I chose to repair my printer myself, since I had the necessary background in working on equipment like this and I had the required tools and service documents. I replaced both the Ink Selector (which contains the 5 dampers) and the head. Like Dana, I found the www.myx900.com website to be extremely helpful, and of course this forum (Dana, Jon) was also helpful! The Ink Selector was sourced from Compass Micro and the new head was purchased directly from Epson.
Some might question the repair as a bad economic decision, but for me it was the right approach. I like the quality of what this printer can produce and I wasn't interested in changing horses. I also like to know how my tools work, and I feel like now I can tackle anything on this printer based on what I've learned in the process.
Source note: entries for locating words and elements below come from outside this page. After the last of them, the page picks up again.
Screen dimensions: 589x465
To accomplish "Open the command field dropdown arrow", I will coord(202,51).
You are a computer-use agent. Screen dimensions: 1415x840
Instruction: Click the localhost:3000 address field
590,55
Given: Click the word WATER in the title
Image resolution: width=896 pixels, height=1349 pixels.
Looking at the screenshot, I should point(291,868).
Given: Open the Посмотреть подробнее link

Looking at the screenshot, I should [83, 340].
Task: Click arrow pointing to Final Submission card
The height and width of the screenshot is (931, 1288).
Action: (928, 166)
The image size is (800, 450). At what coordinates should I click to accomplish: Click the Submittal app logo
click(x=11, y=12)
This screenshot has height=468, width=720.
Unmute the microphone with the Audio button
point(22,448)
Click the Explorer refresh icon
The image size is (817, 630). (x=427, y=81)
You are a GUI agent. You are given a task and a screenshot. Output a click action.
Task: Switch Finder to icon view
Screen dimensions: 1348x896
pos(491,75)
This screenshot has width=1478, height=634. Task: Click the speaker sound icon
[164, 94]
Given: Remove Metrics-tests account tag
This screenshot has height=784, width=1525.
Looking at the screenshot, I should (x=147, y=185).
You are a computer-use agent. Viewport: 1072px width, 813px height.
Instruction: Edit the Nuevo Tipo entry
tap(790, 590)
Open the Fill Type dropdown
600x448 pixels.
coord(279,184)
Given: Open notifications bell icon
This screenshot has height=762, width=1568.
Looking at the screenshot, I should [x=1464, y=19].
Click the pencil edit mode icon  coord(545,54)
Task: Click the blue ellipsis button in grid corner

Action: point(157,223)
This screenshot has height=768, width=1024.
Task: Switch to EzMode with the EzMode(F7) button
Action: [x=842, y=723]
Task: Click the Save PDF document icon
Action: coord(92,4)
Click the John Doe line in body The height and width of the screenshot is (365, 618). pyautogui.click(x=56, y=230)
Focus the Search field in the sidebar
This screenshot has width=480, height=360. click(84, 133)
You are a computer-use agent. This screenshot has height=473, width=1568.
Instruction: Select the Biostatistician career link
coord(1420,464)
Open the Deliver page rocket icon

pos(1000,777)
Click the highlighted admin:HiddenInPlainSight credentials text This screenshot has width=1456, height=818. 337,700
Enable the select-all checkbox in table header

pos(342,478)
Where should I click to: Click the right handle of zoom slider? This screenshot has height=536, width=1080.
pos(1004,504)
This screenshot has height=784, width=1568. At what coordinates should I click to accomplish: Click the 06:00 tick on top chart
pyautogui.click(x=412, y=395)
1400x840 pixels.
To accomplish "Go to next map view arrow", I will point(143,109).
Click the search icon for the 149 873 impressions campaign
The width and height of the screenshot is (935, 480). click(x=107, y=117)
My head failure occurred after 5 1/2 years of excellent service from the printer. With the repair, I am expecting to get at least another 5 years out of it. And because I spent time doing ALL the "post head replace" adjustments as recommended by the service manual, I have a machine that is now optimally tuned and printing like new (maybe even better than new). If you follow this path, I recommend you re-profile the papers you use after replacing the head, since a new head can actually cause a change in color characteristics of the printing system (similar to how a change in Media Type settings can affect the system output).
But I'm fully aware that for anyone running a business with the printer or without the means or time to do the repairs themselves, it is probably best to favor the economics part of the equation and purchase a new printer.